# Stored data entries

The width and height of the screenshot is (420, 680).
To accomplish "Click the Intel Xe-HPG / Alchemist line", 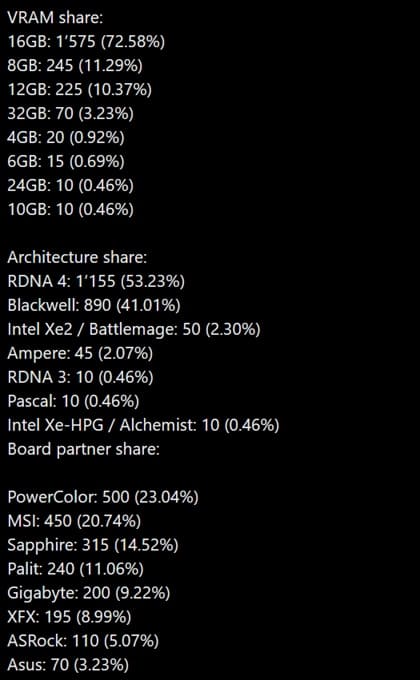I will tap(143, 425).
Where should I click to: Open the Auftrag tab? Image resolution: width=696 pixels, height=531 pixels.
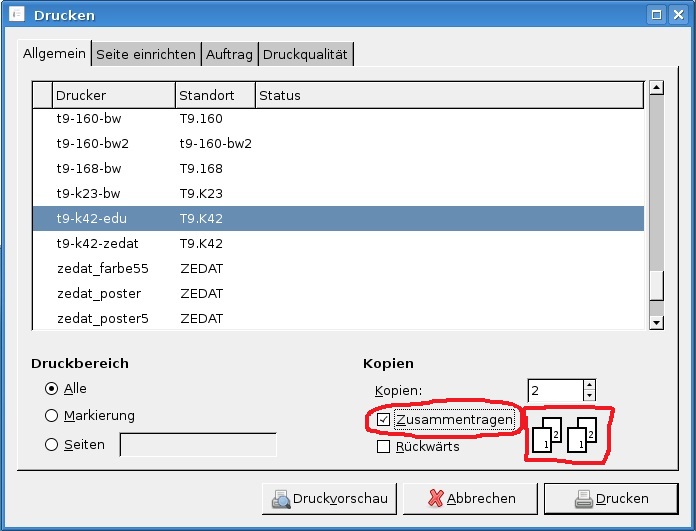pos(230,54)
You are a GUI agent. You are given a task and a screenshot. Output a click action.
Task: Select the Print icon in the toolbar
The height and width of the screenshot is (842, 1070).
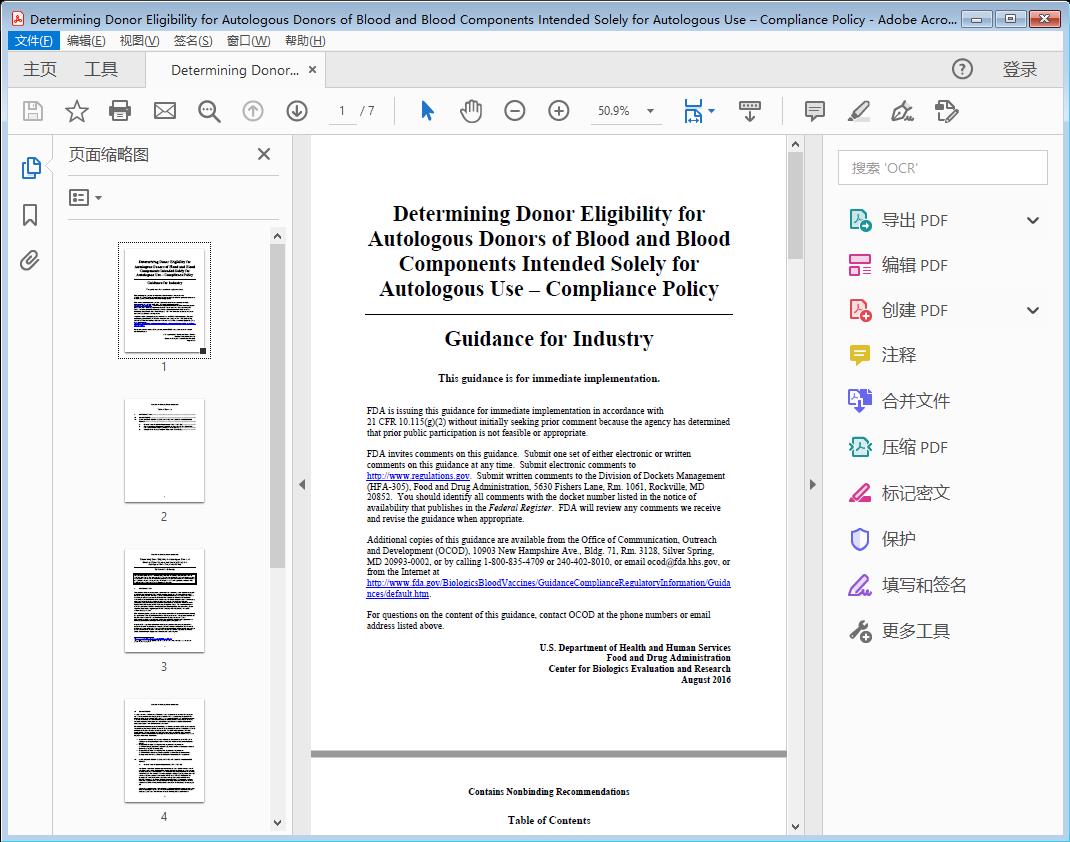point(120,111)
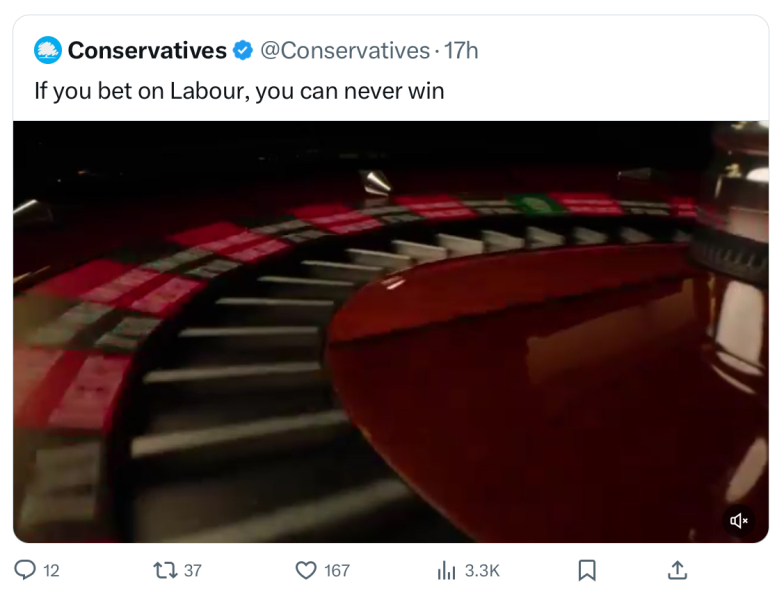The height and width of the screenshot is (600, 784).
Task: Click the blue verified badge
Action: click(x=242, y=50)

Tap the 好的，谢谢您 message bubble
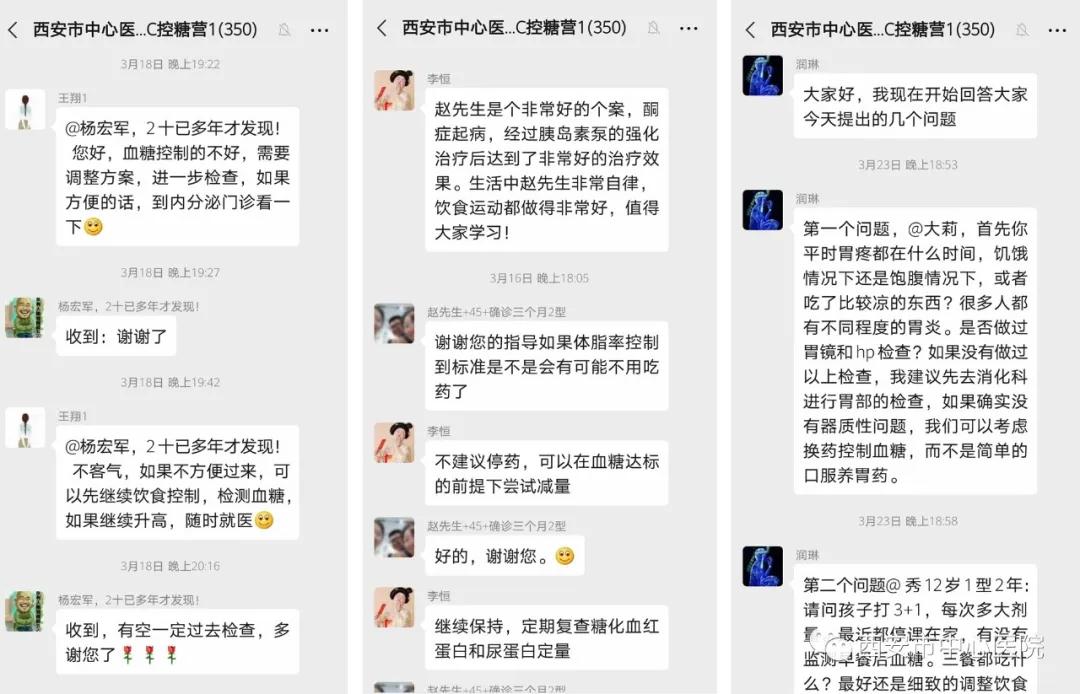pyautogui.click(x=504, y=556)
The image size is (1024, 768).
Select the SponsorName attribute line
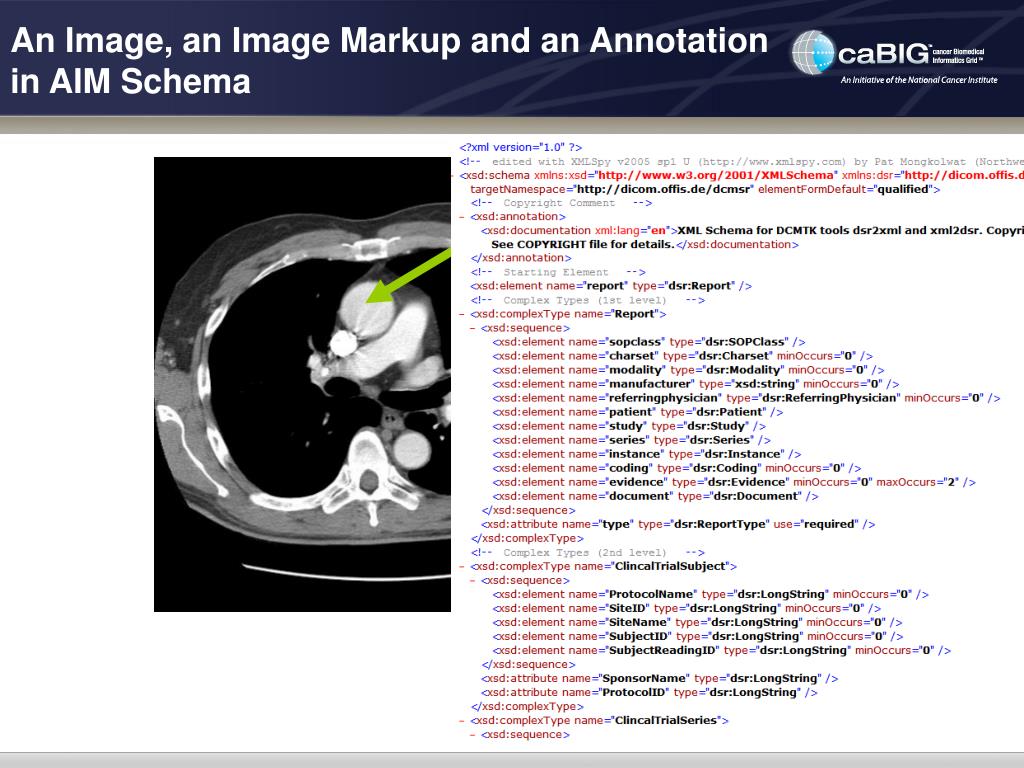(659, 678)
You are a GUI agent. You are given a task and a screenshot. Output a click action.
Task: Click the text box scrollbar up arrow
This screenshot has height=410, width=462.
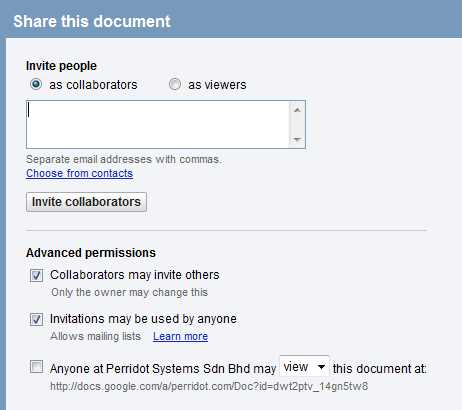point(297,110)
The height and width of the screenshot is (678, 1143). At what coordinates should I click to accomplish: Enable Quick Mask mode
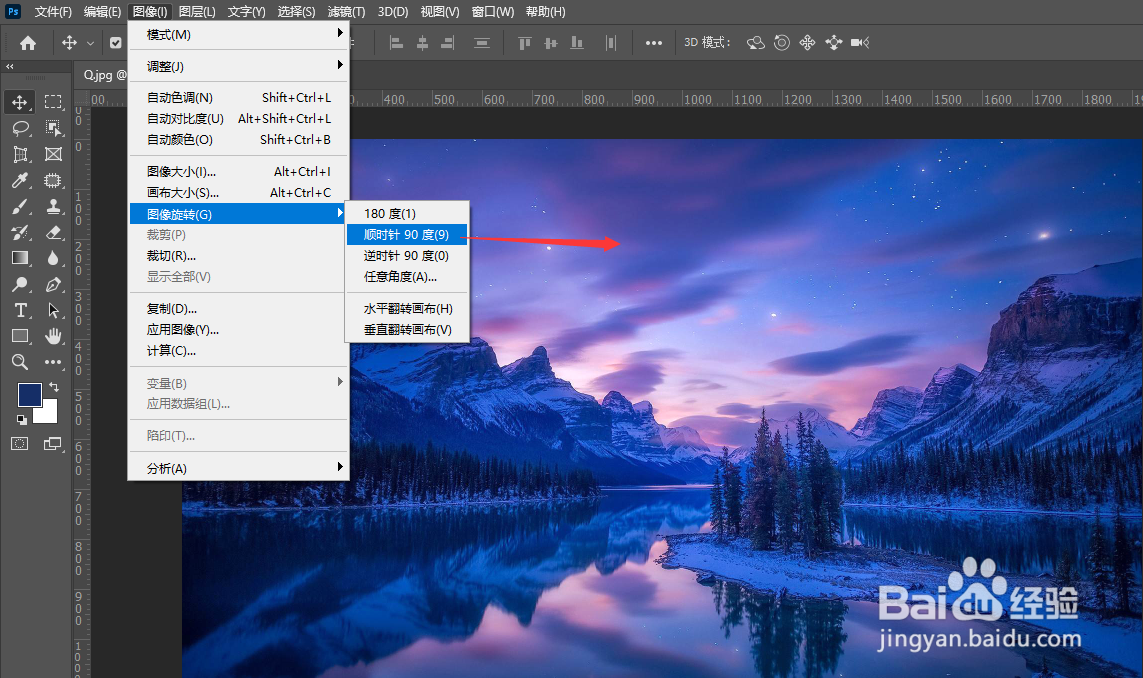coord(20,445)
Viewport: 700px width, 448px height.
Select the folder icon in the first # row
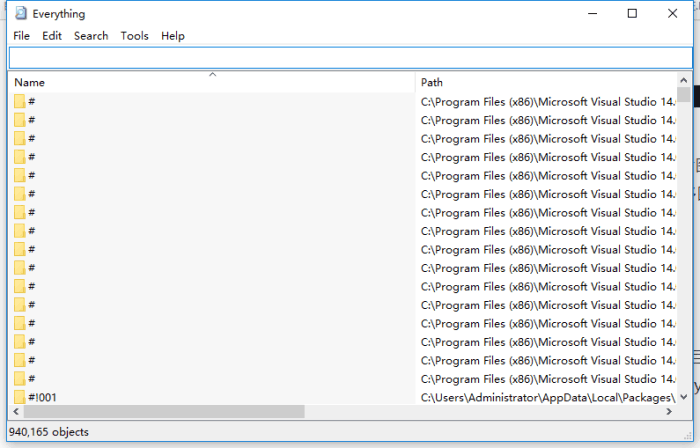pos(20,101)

# What this task involves
Omit the pictures, and please restate word for word the lines running from the line with "Task: Click the text box scrollbar up arrow" to the end of the entries.

# Exercise response
Task: Click the text box scrollbar up arrow
This screenshot has height=410, width=462.
point(297,110)
The height and width of the screenshot is (678, 1143). At what coordinates should I click to accomplish: Enable Quick Mask mode
coord(20,445)
Viewport: 700px width, 448px height.
Select the folder icon in the first # row
pos(20,101)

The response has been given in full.